Exercise requirements — Your answer should be each line of the entries that contains the word "step", copied in full.

Provided information —
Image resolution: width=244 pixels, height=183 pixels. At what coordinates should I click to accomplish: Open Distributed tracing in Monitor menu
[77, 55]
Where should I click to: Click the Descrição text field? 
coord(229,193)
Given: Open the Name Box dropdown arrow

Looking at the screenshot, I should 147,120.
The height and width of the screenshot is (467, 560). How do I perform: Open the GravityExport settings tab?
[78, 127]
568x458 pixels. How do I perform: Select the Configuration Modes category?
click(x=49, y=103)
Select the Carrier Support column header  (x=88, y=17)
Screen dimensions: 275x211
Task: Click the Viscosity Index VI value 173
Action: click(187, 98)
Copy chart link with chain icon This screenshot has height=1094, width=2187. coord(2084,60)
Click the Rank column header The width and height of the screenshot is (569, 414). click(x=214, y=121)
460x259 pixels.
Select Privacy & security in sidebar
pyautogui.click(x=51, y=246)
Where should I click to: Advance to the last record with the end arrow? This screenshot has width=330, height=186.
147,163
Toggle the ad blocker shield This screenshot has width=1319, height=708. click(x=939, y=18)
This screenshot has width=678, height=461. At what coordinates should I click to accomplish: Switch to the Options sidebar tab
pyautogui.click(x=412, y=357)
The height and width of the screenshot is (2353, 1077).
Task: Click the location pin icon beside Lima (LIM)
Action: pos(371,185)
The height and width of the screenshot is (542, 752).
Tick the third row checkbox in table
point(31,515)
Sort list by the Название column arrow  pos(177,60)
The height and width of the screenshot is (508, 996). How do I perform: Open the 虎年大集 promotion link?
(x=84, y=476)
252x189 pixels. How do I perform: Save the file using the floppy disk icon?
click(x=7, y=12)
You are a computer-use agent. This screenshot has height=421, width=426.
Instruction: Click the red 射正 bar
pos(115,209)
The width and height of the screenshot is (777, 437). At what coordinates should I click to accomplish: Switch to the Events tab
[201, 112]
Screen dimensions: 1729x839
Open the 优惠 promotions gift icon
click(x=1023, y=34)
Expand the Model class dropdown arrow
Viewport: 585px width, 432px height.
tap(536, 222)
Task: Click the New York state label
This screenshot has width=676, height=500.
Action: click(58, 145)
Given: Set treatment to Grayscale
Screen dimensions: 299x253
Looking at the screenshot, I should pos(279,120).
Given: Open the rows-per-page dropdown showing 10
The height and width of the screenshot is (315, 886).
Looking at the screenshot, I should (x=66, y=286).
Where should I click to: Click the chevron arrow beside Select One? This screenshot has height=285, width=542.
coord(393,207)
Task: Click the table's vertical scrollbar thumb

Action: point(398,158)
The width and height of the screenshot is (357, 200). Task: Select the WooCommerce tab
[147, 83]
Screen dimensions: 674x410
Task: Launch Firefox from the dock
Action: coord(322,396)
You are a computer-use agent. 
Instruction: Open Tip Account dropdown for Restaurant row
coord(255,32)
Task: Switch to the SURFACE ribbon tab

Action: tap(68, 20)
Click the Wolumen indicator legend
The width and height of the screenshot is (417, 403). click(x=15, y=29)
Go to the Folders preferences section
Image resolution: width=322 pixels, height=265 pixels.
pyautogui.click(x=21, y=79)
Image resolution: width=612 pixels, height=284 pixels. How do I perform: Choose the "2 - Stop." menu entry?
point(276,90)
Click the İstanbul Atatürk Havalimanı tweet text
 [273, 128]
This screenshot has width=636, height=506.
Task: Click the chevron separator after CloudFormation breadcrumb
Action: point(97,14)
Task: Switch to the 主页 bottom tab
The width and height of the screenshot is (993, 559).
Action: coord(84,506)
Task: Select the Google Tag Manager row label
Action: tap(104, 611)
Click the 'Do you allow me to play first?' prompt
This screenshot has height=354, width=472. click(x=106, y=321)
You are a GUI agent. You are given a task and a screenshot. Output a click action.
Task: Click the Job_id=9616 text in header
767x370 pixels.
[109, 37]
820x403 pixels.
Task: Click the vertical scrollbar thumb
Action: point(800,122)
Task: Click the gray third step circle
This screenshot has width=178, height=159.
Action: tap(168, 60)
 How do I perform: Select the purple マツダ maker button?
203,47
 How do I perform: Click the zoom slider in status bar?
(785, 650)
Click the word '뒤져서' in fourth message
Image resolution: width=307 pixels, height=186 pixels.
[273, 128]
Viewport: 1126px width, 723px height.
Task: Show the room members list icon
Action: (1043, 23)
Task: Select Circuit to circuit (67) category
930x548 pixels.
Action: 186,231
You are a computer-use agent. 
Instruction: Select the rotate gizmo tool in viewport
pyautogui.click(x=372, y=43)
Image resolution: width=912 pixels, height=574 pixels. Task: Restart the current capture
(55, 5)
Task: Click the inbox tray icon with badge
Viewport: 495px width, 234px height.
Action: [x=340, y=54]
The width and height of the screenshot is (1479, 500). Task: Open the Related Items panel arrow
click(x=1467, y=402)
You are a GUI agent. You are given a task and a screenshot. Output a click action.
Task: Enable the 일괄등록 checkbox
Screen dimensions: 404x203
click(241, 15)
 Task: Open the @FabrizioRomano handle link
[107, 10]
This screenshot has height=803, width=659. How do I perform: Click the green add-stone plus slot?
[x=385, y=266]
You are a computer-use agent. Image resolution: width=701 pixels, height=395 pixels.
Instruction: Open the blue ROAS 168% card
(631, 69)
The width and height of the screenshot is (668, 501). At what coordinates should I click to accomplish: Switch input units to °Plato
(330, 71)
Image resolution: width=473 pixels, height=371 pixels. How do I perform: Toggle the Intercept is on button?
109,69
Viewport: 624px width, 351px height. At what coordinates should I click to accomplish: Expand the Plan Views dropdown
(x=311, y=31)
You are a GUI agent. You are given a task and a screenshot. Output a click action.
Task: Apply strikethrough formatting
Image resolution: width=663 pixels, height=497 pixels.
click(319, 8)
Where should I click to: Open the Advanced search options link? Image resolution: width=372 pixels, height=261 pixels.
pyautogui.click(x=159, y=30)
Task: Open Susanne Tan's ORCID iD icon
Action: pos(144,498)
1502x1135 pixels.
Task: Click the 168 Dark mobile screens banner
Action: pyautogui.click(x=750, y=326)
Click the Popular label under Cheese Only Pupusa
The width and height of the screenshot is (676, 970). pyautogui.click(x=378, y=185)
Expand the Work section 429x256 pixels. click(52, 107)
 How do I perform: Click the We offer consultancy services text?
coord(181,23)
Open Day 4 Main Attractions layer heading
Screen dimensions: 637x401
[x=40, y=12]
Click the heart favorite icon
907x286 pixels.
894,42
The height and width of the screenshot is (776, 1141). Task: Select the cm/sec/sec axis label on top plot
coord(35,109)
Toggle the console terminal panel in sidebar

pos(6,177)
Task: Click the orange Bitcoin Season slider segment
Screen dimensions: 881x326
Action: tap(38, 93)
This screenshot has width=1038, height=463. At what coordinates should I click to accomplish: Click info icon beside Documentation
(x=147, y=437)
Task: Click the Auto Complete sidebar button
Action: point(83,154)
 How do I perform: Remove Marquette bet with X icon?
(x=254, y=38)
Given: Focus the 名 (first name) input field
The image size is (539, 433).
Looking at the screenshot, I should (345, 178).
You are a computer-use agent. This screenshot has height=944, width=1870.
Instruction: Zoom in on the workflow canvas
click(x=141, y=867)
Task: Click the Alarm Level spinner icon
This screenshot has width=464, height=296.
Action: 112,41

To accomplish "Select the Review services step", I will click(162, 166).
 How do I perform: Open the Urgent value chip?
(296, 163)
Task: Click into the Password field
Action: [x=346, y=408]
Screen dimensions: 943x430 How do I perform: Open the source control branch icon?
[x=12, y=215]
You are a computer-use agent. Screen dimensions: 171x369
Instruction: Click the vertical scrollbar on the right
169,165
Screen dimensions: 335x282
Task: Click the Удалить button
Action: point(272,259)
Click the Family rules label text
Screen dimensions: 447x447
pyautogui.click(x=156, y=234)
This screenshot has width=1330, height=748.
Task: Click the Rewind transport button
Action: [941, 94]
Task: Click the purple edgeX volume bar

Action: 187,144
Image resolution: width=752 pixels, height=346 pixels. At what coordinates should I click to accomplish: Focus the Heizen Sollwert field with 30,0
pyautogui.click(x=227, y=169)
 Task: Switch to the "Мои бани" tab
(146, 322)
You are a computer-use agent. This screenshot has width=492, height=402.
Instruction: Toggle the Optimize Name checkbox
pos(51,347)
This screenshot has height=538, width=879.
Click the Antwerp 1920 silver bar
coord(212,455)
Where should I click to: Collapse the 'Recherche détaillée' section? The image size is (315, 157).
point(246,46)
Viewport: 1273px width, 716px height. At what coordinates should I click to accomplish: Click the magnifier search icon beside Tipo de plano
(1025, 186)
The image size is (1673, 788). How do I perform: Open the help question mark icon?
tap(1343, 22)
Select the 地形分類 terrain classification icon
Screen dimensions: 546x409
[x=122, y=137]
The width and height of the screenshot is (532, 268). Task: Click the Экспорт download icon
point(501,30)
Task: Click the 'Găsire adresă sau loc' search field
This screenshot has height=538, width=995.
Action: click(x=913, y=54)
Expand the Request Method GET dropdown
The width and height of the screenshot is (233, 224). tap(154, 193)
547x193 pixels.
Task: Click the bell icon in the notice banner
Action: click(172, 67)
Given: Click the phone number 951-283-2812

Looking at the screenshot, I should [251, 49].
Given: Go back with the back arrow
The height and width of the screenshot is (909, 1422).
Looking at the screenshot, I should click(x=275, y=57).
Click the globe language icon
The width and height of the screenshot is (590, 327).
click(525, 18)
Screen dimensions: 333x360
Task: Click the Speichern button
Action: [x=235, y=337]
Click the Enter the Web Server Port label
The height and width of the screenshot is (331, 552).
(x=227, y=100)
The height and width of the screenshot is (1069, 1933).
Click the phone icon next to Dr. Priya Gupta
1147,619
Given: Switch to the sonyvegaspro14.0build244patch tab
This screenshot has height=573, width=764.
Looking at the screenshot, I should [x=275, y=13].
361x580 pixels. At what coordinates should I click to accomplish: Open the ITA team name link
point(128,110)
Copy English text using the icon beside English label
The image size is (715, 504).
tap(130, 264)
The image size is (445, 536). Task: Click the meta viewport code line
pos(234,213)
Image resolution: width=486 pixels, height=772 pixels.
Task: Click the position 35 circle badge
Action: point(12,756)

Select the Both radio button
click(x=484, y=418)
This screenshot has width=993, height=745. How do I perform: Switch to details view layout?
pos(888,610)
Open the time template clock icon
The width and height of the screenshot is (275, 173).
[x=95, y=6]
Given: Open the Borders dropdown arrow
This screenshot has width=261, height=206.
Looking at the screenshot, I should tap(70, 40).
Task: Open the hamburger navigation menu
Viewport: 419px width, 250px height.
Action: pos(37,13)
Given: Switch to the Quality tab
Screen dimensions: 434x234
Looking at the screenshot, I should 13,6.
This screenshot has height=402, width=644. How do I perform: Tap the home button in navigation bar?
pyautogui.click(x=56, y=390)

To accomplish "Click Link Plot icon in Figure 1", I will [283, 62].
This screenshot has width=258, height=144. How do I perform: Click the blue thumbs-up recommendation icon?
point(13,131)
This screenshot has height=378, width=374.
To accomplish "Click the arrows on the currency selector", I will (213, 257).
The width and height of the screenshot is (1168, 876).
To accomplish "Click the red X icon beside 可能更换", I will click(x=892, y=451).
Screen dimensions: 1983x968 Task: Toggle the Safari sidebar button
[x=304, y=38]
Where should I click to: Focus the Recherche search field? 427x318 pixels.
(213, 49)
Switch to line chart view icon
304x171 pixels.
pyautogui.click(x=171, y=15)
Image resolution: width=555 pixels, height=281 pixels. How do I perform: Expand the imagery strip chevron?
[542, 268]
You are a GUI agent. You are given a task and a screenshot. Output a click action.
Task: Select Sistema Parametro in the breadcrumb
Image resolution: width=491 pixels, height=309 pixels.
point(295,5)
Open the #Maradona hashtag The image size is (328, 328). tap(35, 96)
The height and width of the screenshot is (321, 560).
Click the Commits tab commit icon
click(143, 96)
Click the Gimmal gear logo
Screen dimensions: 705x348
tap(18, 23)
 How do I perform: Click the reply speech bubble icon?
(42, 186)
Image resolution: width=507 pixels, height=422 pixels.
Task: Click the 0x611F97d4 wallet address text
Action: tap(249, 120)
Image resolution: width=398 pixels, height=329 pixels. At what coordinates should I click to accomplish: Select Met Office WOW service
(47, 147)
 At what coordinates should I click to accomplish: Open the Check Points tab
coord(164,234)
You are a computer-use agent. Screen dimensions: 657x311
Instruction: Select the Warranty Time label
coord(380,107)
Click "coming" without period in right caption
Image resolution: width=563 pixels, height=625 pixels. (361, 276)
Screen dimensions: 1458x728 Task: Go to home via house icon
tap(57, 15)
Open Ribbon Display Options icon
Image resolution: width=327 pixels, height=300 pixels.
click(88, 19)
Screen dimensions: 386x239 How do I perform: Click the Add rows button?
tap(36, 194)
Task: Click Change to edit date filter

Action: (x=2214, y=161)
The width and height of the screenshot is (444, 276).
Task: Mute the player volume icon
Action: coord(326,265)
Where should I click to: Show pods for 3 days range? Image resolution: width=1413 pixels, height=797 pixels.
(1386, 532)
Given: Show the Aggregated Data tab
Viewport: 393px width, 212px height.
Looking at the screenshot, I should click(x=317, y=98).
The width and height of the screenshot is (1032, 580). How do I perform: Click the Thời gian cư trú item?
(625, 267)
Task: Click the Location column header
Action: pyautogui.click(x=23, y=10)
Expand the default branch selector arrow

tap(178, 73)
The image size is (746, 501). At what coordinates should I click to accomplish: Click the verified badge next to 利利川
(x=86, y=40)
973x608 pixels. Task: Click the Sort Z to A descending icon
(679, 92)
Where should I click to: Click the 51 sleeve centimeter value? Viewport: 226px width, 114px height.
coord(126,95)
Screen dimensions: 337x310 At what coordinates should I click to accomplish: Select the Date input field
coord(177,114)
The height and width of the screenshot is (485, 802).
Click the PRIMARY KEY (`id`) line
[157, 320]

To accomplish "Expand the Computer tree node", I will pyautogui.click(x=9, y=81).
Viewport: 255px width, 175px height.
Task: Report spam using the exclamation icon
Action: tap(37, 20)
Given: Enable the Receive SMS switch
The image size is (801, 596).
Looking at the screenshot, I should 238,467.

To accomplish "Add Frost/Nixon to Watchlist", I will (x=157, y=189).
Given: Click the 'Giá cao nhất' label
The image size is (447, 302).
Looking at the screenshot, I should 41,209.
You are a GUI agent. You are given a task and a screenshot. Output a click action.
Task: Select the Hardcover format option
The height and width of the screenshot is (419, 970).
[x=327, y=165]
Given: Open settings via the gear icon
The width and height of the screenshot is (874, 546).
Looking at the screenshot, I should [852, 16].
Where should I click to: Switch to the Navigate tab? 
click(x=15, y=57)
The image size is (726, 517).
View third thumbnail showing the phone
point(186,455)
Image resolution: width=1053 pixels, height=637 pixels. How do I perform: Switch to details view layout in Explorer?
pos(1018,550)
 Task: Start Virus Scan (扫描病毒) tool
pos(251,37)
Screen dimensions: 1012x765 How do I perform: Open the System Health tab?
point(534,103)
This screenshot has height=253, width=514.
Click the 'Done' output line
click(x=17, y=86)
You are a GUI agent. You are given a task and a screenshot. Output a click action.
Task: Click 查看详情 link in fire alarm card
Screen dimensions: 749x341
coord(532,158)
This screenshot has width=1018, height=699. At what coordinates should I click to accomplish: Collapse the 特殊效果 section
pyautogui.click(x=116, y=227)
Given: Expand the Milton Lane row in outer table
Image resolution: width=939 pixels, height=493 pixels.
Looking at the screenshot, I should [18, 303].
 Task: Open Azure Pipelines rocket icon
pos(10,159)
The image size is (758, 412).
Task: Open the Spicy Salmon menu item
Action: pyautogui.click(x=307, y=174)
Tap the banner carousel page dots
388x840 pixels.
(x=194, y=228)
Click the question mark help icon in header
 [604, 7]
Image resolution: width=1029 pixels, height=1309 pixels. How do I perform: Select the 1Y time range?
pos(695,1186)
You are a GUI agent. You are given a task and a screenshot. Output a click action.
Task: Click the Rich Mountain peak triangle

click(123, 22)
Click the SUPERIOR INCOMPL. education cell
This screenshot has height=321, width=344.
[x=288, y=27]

Exercise output —
Task: Click the gray third step circle
To accomplish "Select the Review services step", I will click(162, 166).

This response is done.